Remote Human Authorization

This page documents the implemented authorization and delegation system used by OpenPocket today.

Design goals:

  • keep long-running automation inside the local Agent Phone task loop
  • ask the user only when true real-world authorization/data is required
  • resume the local agent flow with auditable, scoped delegation
  • keep artifacts and request state inside the responsible agent's own state/
  • in multi-agent installs, reuse one relay/ngrok entry when needed without mixing requests across agents

Boundary Policy

Handled locally on Agent Phone (no human auth)

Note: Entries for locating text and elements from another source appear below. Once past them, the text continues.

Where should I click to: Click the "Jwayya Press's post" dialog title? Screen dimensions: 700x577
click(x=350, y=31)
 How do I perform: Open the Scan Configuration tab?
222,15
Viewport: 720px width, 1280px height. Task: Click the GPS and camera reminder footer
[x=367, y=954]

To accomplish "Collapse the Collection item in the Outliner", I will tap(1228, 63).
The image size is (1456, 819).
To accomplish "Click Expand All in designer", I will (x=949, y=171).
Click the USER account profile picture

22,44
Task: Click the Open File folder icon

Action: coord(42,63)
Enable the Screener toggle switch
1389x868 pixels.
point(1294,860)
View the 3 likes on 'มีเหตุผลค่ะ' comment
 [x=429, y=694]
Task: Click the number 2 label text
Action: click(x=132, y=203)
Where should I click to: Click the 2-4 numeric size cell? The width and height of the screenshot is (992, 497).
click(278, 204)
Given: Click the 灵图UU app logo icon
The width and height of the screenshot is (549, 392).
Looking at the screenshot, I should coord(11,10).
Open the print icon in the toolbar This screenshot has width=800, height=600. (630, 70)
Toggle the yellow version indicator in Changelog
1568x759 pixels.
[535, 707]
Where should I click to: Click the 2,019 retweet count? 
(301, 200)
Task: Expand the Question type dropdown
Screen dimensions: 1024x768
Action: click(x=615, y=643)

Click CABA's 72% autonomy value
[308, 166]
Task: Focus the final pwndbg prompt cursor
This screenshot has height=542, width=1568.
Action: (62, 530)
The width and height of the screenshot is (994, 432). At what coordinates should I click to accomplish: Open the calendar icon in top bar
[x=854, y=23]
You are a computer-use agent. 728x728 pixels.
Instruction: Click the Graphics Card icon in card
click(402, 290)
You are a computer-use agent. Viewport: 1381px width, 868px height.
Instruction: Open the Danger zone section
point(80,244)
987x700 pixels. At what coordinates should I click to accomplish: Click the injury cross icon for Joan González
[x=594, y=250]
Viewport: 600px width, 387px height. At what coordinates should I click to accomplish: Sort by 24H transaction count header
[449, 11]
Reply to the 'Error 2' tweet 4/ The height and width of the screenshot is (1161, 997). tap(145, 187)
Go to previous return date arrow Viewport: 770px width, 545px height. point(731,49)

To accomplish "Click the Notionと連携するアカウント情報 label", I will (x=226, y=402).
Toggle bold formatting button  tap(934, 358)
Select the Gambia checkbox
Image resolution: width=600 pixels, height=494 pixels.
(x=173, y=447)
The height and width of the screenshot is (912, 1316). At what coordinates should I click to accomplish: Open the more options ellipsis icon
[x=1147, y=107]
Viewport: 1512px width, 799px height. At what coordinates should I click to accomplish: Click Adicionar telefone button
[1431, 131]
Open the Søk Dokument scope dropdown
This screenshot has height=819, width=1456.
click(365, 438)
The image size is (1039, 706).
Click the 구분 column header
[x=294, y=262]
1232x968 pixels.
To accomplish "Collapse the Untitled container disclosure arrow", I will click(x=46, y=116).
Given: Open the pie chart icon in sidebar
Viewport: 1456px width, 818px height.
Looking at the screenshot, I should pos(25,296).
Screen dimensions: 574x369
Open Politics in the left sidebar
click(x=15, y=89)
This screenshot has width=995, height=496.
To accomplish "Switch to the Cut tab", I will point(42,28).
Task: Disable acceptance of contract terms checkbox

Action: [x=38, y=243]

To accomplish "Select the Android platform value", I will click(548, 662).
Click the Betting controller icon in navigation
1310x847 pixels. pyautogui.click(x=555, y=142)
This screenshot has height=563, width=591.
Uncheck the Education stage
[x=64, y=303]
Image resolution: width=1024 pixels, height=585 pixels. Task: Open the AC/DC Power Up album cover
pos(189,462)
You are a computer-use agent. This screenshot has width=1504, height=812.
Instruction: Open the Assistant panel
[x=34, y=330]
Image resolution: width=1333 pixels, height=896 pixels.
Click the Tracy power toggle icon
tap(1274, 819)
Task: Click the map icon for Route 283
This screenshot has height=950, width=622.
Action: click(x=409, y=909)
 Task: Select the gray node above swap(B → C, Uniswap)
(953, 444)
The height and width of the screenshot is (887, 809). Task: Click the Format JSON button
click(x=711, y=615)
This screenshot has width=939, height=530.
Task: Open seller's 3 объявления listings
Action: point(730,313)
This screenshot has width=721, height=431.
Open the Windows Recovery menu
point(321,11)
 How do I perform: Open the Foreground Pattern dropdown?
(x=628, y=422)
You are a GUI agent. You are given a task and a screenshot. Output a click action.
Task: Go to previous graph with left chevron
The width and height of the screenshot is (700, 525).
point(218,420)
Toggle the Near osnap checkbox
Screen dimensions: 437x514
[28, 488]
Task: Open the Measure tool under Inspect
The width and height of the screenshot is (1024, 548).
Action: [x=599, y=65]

  • Android runtime permission dialogs inside Agent Phone (permissioncontroller, packageinstaller)
  • runtime auto-detects and taps allow/reject target based on policy

Escalated to human auth

  • real-device/sensitive checkpoints (OTP, camera capture, biometric-like approval, payment, OAuth, etc.)
  • any step where model explicitly emits request_human_auth
  • Capability Probe detects hardware access (camera, microphone, location, photos) from foreground app

Template-Driven Human Auth Portal

Human Auth pages are no longer fixed to one hardcoded layout. request_human_auth can include an optional uiTemplate object, and relay renders each request page from:

  • a fixed secure shell (top title, remote takeover section, full context section)
  • plus sanitized per-request middle/approve customization from agent

Template controls can define:

  • dynamic title/summary/hint
  • form schema (custom fields and validation)
  • style variables (brand/background/font)
  • agent-generated middle section (middleHtml, middleCss, middleScript)
  • agent-generated approve hook (approveScript)
  • reusable template file path from Agent Loop coding flow (templatePath, JSON in workspace)
  • allowed attachment channels (text/location/photo/audio/file)
  • artifact policy (artifactKind, requireArtifactOnApprove)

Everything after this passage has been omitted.